EXERCISE DESCRIPTION ▸
Write only the number of lines in the entries that hold the string "page".

PROVIDED DATA ▸
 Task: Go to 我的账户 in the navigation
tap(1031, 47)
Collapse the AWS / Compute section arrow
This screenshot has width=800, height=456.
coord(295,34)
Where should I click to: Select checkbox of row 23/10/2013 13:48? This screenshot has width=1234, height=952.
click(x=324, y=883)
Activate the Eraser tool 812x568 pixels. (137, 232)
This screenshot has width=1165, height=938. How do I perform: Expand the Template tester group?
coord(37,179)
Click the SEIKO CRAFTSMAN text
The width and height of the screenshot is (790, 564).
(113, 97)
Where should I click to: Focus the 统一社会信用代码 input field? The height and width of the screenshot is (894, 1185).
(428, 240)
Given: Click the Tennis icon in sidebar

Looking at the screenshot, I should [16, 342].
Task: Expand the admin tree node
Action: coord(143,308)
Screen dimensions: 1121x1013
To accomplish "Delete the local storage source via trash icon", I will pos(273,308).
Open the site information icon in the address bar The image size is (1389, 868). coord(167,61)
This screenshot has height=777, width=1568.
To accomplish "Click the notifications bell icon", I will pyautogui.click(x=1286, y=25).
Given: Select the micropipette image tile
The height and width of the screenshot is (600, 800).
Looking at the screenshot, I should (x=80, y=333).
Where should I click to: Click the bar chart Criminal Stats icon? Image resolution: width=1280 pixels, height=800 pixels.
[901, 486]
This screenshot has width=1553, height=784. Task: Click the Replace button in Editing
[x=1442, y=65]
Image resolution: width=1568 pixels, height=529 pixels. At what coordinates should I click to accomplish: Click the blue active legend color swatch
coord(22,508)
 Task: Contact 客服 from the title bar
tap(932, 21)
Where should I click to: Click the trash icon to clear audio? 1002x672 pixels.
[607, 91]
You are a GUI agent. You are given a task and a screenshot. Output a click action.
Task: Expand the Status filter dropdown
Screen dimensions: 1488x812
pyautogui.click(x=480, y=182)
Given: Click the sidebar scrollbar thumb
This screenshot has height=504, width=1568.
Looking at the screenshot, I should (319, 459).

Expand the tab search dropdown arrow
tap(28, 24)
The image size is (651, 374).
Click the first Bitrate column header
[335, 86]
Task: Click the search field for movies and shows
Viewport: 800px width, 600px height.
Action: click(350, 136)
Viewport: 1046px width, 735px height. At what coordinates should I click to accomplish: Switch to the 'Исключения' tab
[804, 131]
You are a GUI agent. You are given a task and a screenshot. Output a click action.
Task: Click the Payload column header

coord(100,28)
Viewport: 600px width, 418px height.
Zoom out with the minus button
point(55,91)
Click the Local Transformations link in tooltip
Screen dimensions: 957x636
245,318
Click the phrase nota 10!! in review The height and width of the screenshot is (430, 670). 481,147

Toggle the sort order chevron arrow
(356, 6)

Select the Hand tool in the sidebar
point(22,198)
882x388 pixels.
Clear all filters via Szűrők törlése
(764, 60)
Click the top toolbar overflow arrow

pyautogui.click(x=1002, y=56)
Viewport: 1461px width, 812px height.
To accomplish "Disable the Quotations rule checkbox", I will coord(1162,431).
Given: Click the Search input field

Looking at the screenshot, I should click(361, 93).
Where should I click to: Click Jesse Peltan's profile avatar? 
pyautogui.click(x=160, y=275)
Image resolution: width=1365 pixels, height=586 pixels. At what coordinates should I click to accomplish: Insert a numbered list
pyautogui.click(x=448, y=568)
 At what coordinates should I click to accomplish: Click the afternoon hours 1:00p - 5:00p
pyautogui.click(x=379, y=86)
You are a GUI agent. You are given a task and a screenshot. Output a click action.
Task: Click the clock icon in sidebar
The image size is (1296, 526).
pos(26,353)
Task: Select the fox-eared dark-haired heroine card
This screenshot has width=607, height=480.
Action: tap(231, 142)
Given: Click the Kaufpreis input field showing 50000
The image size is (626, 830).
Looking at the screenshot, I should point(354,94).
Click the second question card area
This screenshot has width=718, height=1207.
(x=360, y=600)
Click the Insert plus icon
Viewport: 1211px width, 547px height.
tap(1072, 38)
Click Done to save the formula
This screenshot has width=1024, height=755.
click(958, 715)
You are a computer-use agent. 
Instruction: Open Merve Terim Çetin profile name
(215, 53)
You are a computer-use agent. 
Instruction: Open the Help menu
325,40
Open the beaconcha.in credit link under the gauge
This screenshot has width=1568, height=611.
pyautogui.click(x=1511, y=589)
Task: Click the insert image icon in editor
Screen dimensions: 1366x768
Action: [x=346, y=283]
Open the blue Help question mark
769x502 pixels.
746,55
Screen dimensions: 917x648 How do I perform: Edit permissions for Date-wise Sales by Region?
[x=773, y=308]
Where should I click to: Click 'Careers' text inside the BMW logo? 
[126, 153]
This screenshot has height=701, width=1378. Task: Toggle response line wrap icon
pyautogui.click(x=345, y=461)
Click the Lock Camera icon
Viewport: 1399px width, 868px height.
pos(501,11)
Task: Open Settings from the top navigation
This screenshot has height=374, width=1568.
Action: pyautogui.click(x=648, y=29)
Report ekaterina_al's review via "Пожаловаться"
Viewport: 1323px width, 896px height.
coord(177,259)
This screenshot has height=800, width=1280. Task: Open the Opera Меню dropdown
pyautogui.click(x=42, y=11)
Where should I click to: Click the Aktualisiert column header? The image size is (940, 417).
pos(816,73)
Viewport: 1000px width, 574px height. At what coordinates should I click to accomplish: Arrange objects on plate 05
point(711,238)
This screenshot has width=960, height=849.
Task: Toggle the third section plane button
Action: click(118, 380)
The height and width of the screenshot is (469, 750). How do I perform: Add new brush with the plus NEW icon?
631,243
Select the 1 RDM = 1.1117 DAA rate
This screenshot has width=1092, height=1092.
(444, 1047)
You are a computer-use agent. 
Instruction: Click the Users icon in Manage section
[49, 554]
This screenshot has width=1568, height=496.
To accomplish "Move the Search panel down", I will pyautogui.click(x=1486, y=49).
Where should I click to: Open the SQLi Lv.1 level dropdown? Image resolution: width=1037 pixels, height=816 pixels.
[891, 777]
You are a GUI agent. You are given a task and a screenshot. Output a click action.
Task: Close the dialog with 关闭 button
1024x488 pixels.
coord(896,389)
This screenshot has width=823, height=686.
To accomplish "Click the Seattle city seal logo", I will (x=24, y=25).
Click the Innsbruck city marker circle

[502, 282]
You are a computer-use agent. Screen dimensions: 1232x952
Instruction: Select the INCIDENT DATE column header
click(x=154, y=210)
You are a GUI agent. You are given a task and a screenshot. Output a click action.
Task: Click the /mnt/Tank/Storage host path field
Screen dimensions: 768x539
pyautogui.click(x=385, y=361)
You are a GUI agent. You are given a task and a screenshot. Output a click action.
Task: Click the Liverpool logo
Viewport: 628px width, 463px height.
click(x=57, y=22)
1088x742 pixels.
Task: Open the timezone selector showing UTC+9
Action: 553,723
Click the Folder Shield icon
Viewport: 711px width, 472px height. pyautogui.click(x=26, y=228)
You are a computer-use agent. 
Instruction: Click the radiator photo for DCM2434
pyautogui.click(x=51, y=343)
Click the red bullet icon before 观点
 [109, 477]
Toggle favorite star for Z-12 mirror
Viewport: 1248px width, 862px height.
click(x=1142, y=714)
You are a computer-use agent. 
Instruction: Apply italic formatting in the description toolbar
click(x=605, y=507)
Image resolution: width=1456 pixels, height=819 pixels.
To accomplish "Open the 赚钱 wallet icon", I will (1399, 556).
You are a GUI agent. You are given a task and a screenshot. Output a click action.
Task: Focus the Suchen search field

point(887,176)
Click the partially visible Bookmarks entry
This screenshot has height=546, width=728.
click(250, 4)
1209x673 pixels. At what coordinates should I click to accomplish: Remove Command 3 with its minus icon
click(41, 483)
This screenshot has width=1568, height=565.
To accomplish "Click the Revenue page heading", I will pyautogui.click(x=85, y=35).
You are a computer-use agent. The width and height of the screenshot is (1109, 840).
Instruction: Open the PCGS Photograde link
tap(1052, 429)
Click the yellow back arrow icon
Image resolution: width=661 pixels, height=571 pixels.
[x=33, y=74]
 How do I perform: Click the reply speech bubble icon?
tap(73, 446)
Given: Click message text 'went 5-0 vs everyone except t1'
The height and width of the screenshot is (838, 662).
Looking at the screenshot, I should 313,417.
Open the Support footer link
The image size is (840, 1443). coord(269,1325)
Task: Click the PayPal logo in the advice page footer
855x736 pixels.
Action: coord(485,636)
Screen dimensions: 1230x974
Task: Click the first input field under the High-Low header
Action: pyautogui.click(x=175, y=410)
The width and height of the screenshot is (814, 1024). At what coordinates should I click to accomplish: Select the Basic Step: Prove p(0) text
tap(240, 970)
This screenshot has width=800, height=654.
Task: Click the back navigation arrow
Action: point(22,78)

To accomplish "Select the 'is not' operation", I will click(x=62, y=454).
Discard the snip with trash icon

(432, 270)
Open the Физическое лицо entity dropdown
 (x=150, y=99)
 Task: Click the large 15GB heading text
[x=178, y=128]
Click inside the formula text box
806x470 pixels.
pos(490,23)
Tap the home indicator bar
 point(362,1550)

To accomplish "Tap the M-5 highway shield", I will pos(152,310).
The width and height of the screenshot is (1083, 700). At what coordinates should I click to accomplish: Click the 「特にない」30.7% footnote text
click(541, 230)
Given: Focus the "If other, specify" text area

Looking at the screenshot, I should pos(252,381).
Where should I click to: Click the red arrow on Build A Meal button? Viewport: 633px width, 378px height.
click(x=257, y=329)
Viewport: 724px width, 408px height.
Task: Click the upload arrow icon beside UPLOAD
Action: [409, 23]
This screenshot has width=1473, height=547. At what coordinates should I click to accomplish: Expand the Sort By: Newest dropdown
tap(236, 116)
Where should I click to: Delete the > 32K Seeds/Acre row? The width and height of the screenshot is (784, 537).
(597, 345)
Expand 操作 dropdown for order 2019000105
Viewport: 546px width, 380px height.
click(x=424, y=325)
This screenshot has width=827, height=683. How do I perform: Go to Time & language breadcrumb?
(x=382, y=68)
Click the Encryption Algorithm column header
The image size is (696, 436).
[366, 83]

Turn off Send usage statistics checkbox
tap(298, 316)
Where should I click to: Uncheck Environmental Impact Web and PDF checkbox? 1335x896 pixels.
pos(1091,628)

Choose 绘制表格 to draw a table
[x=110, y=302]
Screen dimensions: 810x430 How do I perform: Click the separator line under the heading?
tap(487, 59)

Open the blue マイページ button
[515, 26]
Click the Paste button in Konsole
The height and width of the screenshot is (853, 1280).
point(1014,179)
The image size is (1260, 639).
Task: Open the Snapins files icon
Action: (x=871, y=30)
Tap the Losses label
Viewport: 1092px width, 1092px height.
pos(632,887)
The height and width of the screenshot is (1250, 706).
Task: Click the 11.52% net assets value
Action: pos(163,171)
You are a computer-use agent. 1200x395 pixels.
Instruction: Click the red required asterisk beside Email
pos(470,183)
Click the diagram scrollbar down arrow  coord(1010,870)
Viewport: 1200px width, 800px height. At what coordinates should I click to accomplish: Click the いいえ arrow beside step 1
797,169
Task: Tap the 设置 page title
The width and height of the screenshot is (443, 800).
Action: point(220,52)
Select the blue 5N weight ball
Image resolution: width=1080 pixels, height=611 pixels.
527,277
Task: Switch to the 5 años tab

RESULT ▸
3